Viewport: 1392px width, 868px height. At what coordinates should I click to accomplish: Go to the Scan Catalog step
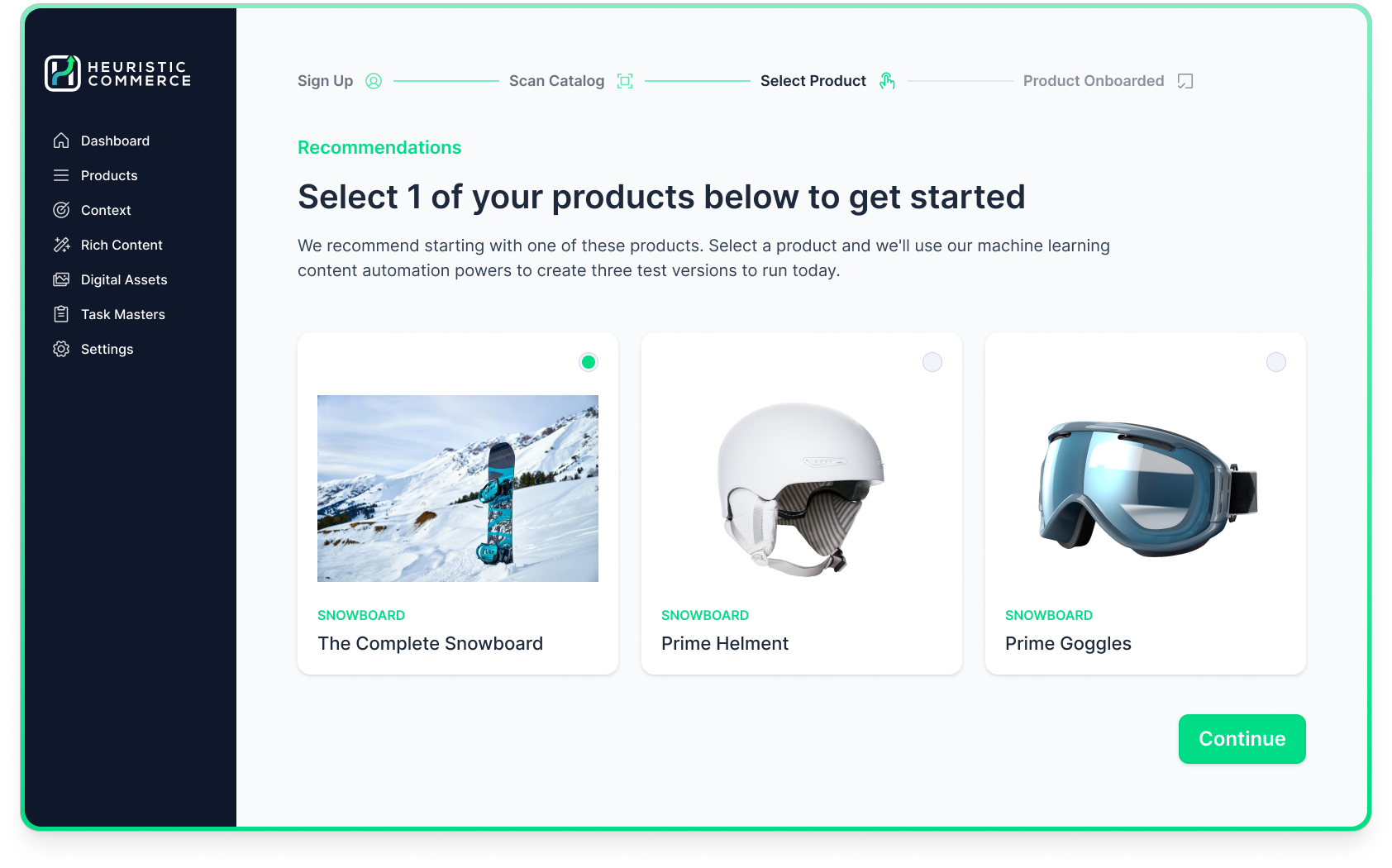556,81
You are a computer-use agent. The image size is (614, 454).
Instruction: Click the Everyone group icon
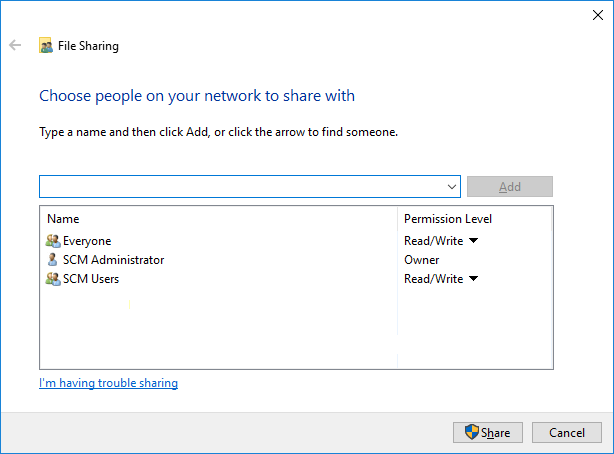pos(53,241)
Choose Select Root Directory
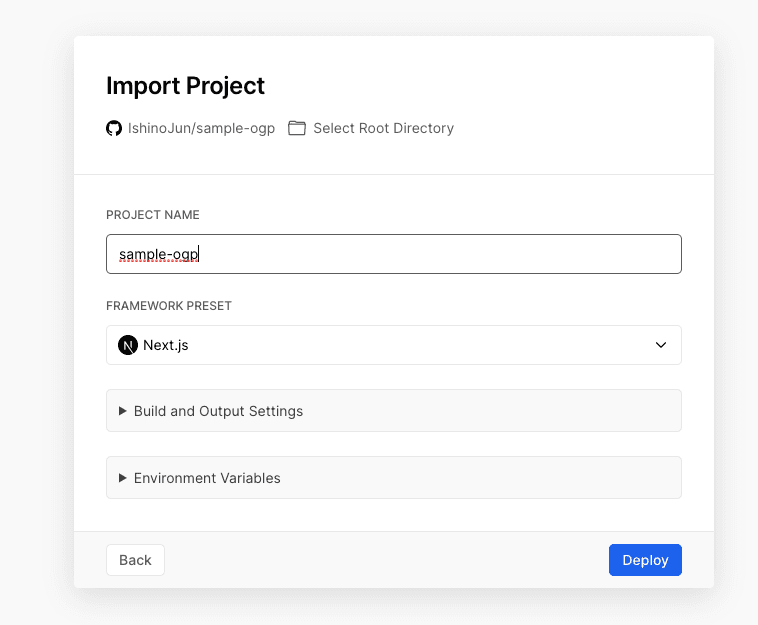Viewport: 758px width, 625px height. (x=383, y=128)
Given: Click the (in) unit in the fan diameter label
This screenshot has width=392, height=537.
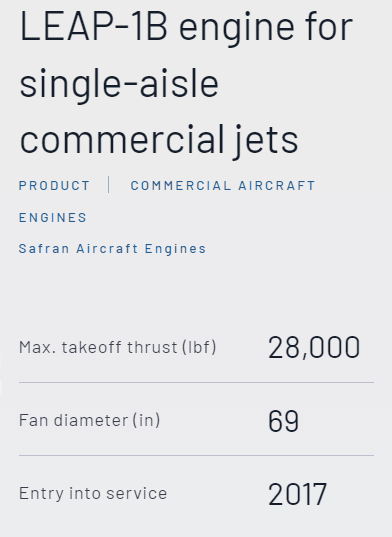Looking at the screenshot, I should pyautogui.click(x=147, y=420).
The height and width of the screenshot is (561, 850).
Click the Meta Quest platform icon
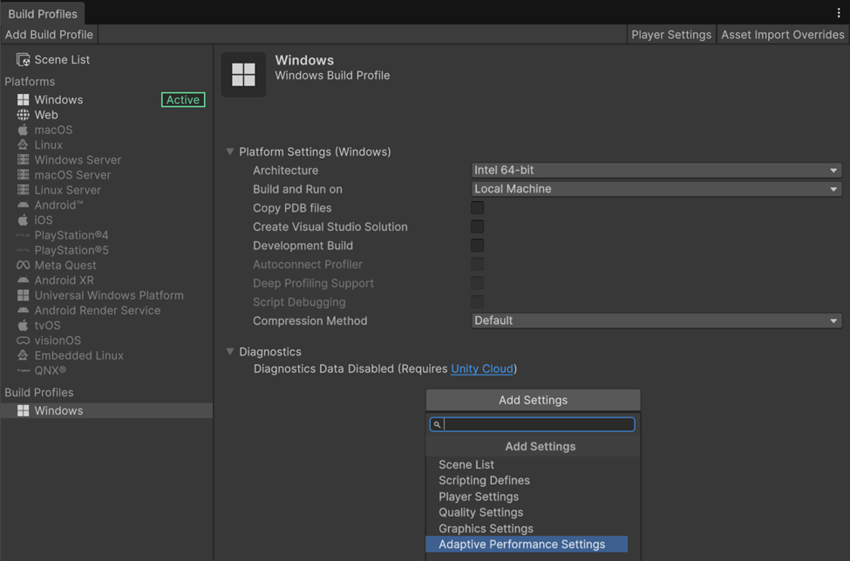click(x=23, y=265)
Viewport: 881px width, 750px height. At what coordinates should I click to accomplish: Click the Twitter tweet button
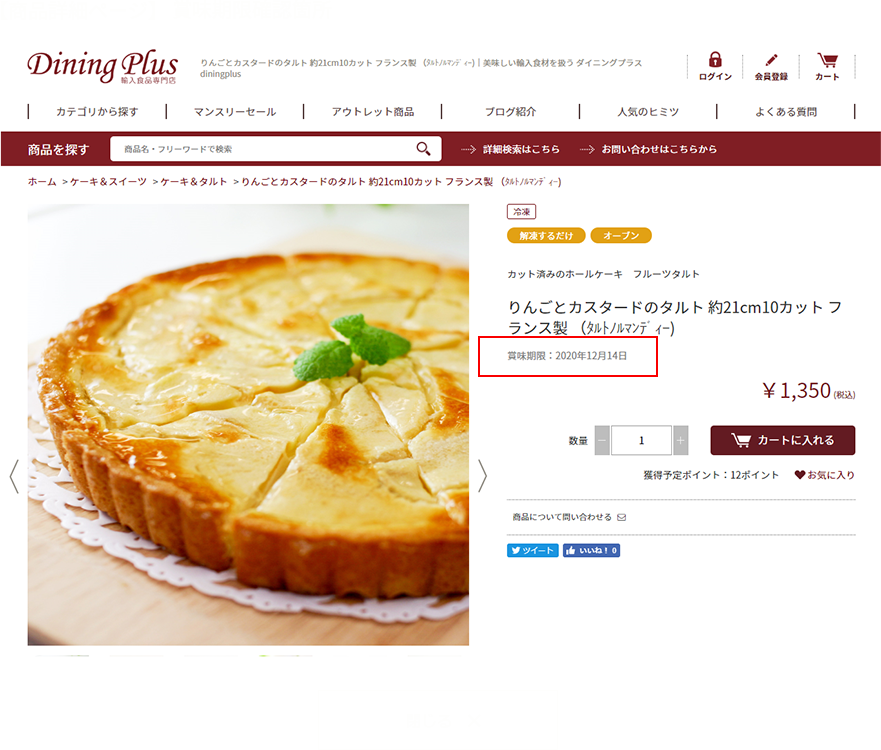coord(533,551)
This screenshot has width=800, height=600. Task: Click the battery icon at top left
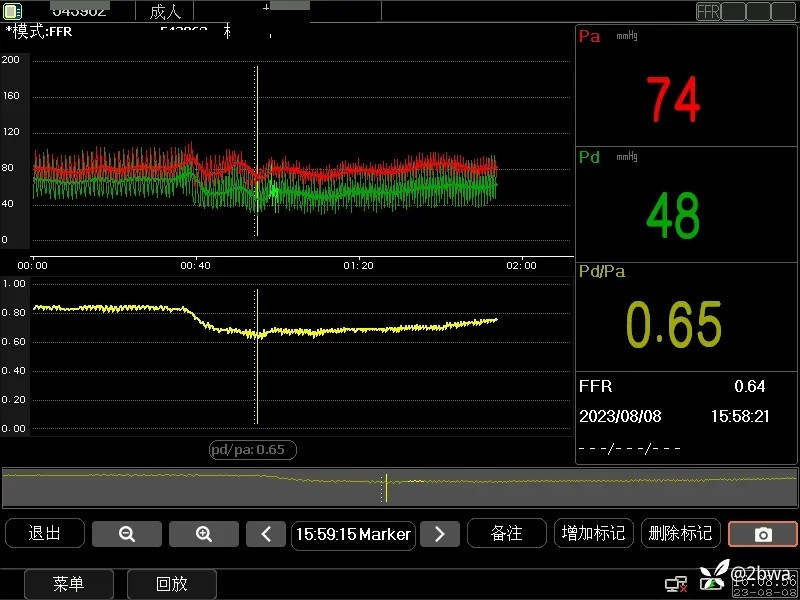pyautogui.click(x=13, y=11)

* About this exercise *
Please make an exact copy of the records, leaving out any picture.

* Result of the exercise *
Viewport: 1392px width, 868px height. At what coordinates should I click to accomplish: Go to the Scan Catalog step
556,81
You are a computer-use agent. The image size is (614, 454).
Instruction: Click the Everyone group icon
pos(53,241)
Choose Select Root Directory
Viewport: 758px width, 625px height. (x=383, y=128)
Given: Click the (in) unit in the fan diameter label
This screenshot has width=392, height=537.
Looking at the screenshot, I should pyautogui.click(x=147, y=420).
The height and width of the screenshot is (561, 850).
Click the Meta Quest platform icon
click(x=23, y=265)
Viewport: 881px width, 750px height. At what coordinates should I click to accomplish: Click the Twitter tweet button
coord(533,551)
This screenshot has width=800, height=600. Task: Click the battery icon at top left
pyautogui.click(x=13, y=11)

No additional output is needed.